The second panel further articulates the paradox by backtracking to the Boston Massacre in 1770, where a dockworker named Crispus Attucks was shot and killed when violence erupted between the colonists and British soldiers. Attucks, a fugitive slave of Native and African descent, was immortalized as “the first to defy, the first to die,” in the American Revolution—and later became an icon of the anti-slavery movement a century later.
Panel 12, “And a Woman Mans a Cannon,” offers up another unlikely Revolutionary war hero, Margaret Cochran Corbin, who fought alongside her husband in the Battle of Fort Washington in November 1776. Corbin reportedly took over the cannon after her husband was killed, and fired at the enemy until she was seriously injured herself. She was awarded a military pension—half the amount granted to her male counterparts—in recognition of her brave service as “the first American woman to take a soldier’s part in the War for Liberty.”
Panel 15, “We, the people of the United States, in order to form a more perfect Union, establish justice, insure domestic tranquility… — 17 September 1787” depicts a grueling scene from the Constitutional Convention. Rather than portray the document’s momentous signing, Lawrence focuses on the exhaustion of the months-long ordeal. The Preamble’s noble words are overshadowed by an image of disheveled delegates; Lawrence is seemingly poking at the sanctity of democracy.
Panel 25 is devoted to the Battle of New Orleans in early 1815. Its caption, “I cannot speak sufficiently in praise of the firmness and deliberation with which my whole line received their approach…” comes from an entry written by Andrew Jackson after the bloody battle—which killed 2,000 British soldiers and 60 Americans in less than 30 minutes. The painting’s towering white wall recalls Line Jackson, the mile-long barrier built by enslaved individuals, which wholly prevented the British from advancing any further.
Each scene in “The American Struggle” subverts the hierarchy of history, allowing unlikely protagonists to emerge; even creatures get due credit—that wagon going West isn’t going to pull itself. Lawrence does acknowledge famous white men (Paul Revere and a dying Alexander Hamilton both make an appearance), but their presence is no more anthemic than the other characters slogging toward independence. No painting does more to flip the founding-father script than George Washington crossing the Delaware River on Christmas Night, 1776.

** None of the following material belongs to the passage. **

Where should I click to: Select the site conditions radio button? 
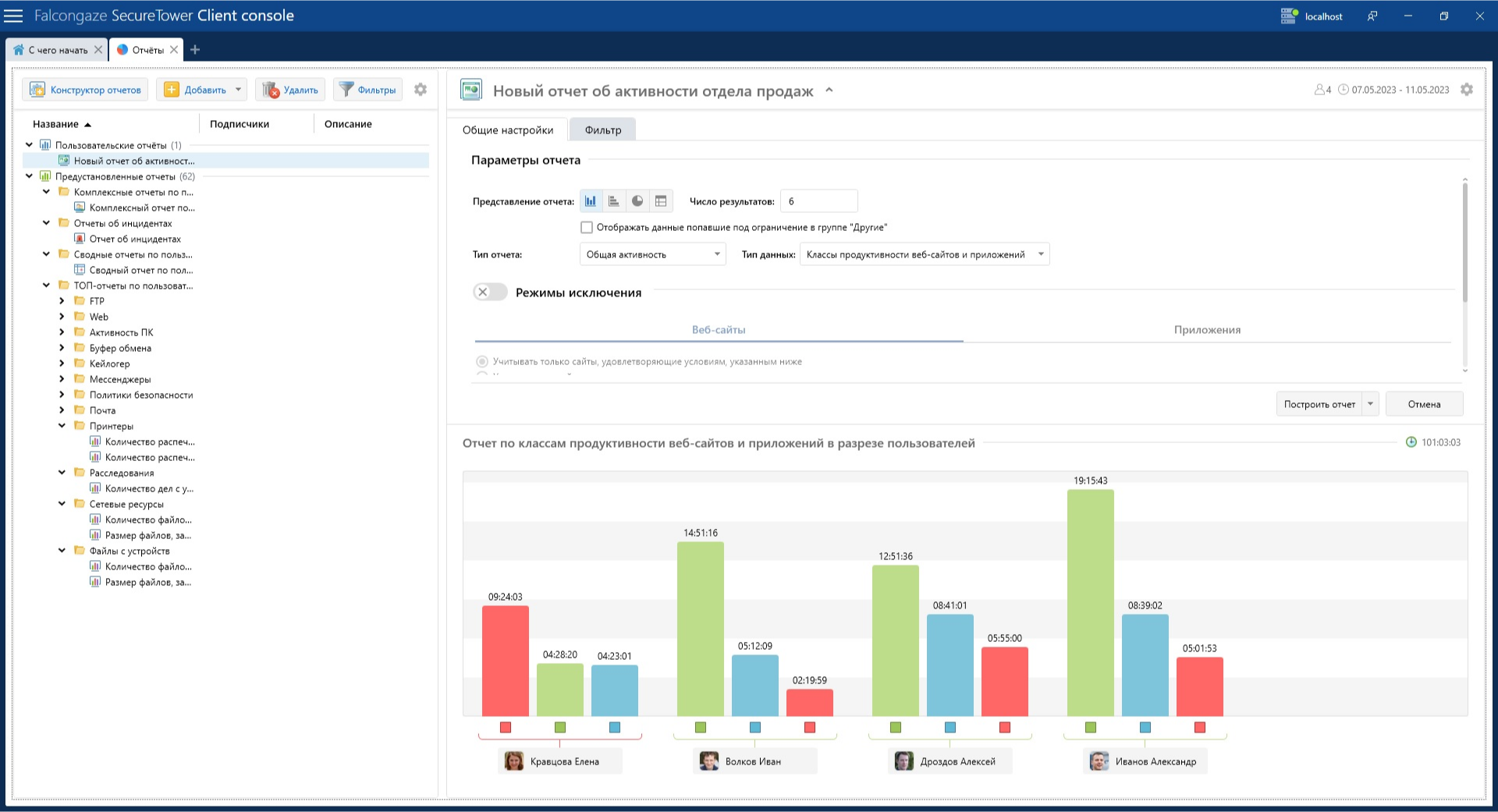(x=482, y=362)
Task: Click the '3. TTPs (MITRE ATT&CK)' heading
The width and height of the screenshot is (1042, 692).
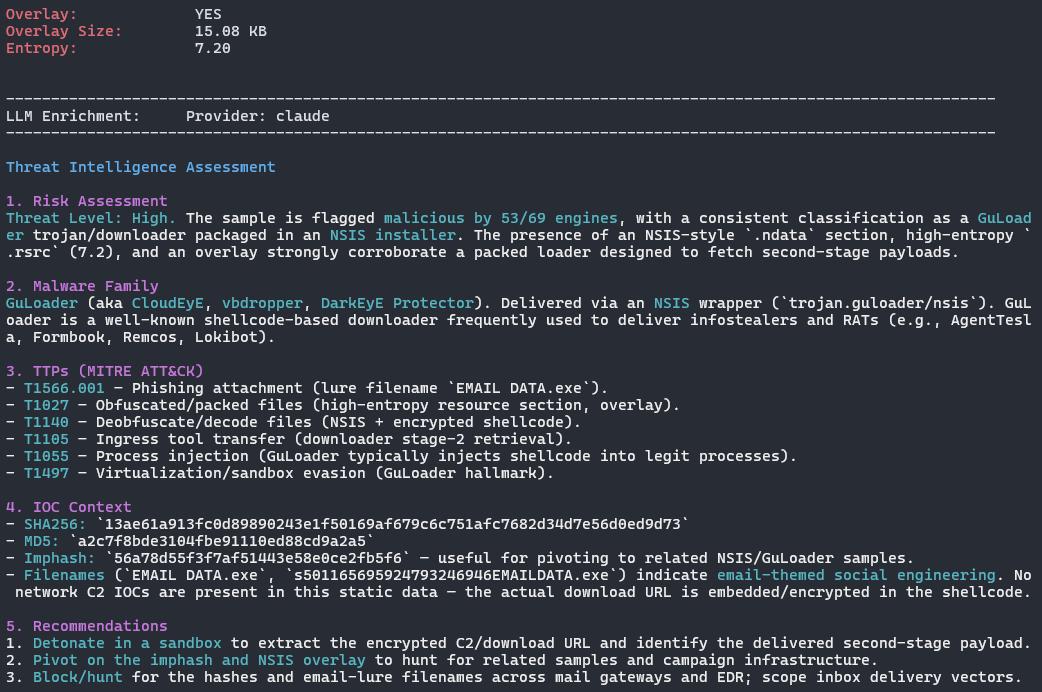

Only there is no Washington, no majestic wall-sized tribute to the General. Instead we see his soldiers, crammed into three tiny boats, tossed about in the treachery of icy currents. Panel 10, “We crossed the River at McKonkey’s Ferry 9 miles above Trenton…the night was excessively severe…which the men bore without the least murmur…—Tench Tilghman, 27 December 1776,” is taken from a note written by Washington’s aide. It is a proletarian tribute—and the best explanation as to why there were no institutional takers for “The Struggle” in 1958.
Of the three panels still missing in “The American Struggle,” only one remains a true mystery to art historians. Panel 20, “Spindles,” hangs as an empty white frame on the wall, its caption a likely reference to the wooden spikes used to spin and twist cotton fibers. White gold, as it was called, became the nation’s main export by the 1820s, catapulting the U.S. onto the global stage, spinning and twisting together, with great speed and ingenuity, America’s exploding economy and the expansion of slavery.
“I heard Jacob say, over and over: beauty in struggle,” Turner recalls. “There is a color in the spaces and divisions, and a layering of time, then and now. There is a truth, and the truth comes when spending time with those images.”